「お友達のチカネちゃんのフルネームは?」
「あ、はい。姫宮千歌音ちゃん」
「『姫子』に『千歌音』ね…」
どこかで聞いたような名前だと思ったけど、思い出せなかった。
それともそれは、しばしば理性というものを裏切ってしまういたずらな心が、よくよく独りよがりに妄想するデジャ・ブなのだろうか。
「ほんとうなら、今日ね、ふたりでレーコ先生のサイン会に行く予定だったんです。でも、千歌音ちゃんが急に用事ができちゃって。残念だなぁ」
来栖川姫子とやらがさも残念そうにひとりごちていた、その前で私はどんなに腹におかしみを抱えながら、手を動かしていただろうか。

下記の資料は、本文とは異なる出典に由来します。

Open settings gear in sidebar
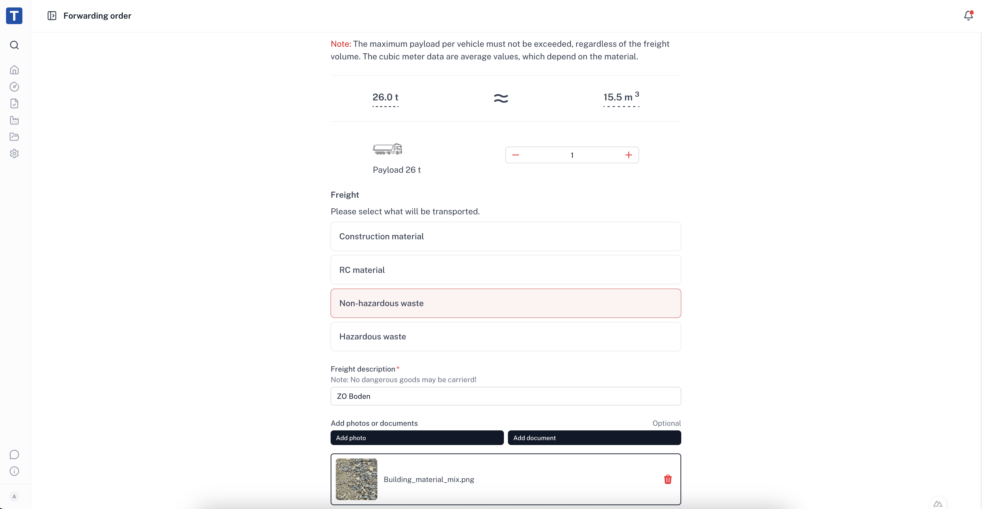[x=14, y=154]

コミックスの見返しにある、お魚くわえたどら猫のごとき自画像の素顔が、どんなものだか。それを知ったら、どんな顔をしてくれるだろうか。今にも笑いでうずき出そうとする唇をいつものごとく仏頂面でひきしめながら、私は油性マジックでその名前を間違いもなく、裏表紙に書いた。
そして、その横には…。
ふたつの名前は書きなれた名前のように、ペンはすらすらと滑っていて、油性特有のためらいの点描はつかなかった。三番目の模様を書くときなど、もはや、目をつぶっていても書けるほどだった。
「はい、お待たせ。お買い上げありがとうございました」
「…はい?」
来栖川姫子とやらは、しばらく事態がわからず、固まっていた。
が、徐々にその顔に驚きがじわじわと滲み出てくる。渡されたコミックスは、世界でただひとつの価値を持つものとなるだろう。裏表紙にふたりの名前と、もうひとりのサインを加えたことにおいて。
「…え? ええ─っ?! あ…ああっ、あのぉ、貴女はもしやレー…こっ?!」
大きな声で吐きそうになる少女の口を慌てておさえた。
いくらなんでも、そこまで驚くことはないだろうに。まさか作者本人が、コミックスの見返しの自画像そのままに、頬の左右にぴんとした髭が生えているとでも思ったのか、この娘は。
周囲をきょろきょろ見渡して目撃者がいないことを確認した。
今頃はとっくに会場に着いて、目の前に築かれた色紙の山に、うんざりするほど署名しながら、手のひらに他人の脂をこすりつけられているはずなのだ。
けれどまさか、けっきょくサインすることになるなんてね。
ささやかだけれど、いい仕事をした気がした。何百人相手の色紙で、こんなに他人の名前をきっちりていねいに書いてあげたことなんてなかったのだから。